- PROMPT -
The answer is all of the entries below, repeated exactly and free of pictures.

*** Opening RAW DATA ***

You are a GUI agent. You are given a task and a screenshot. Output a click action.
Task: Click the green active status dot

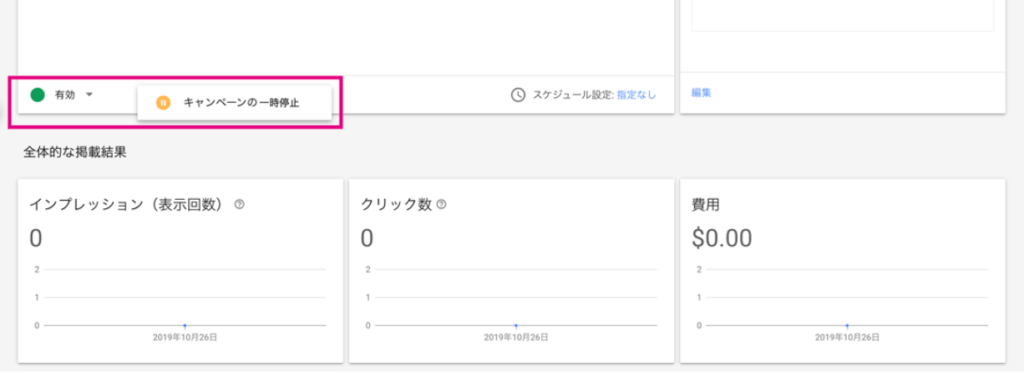click(38, 95)
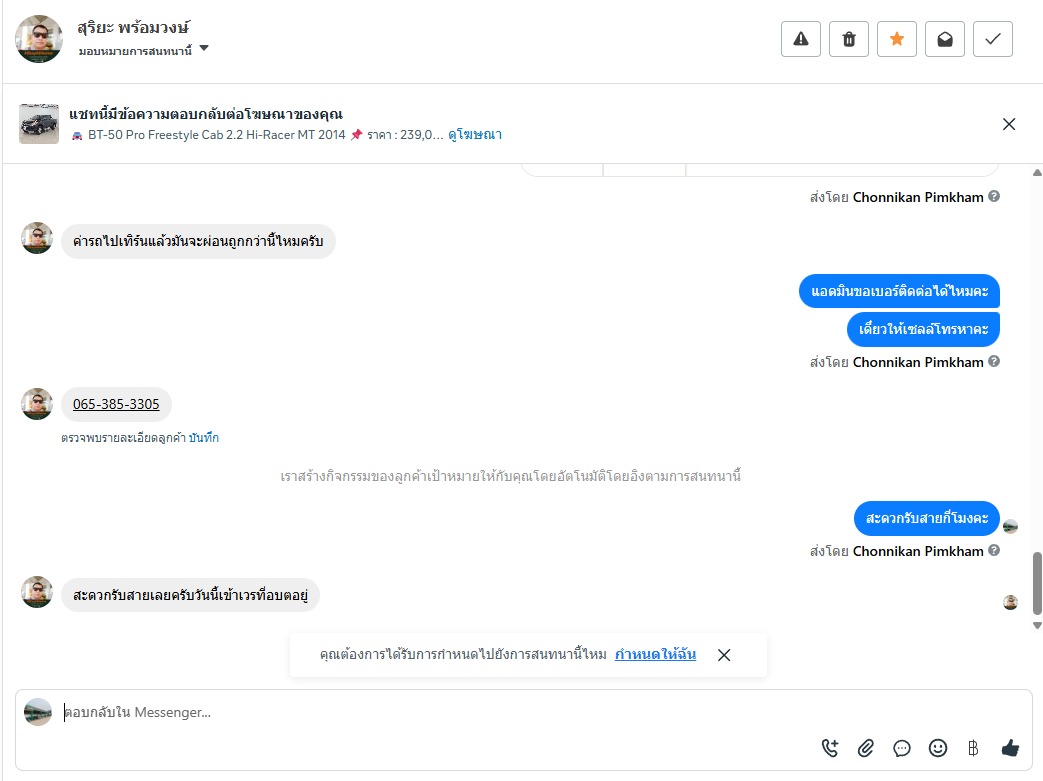The image size is (1043, 781).
Task: Mark conversation unread with envelope icon
Action: [945, 39]
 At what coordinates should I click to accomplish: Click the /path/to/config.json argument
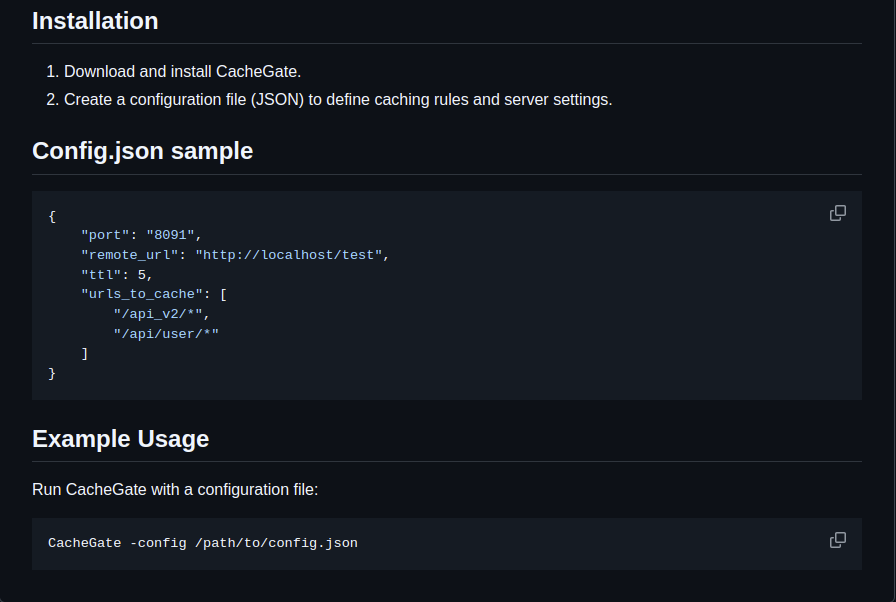276,543
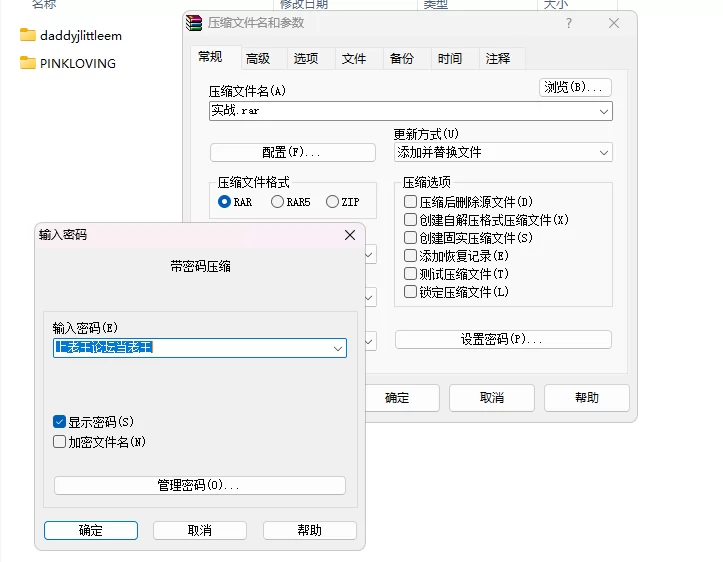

*** Closing RAW DATA ***

- THE ANSWER -
You are a GUI agent. You are given a task and a screenshot. Output a click action.
Task: Click the green active status dot

click(38, 95)
The image size is (1043, 781).
Task: Mark conversation unread with envelope icon
Action: [945, 39]
 At what coordinates should I click to accomplish: Click the /path/to/config.json argument
276,543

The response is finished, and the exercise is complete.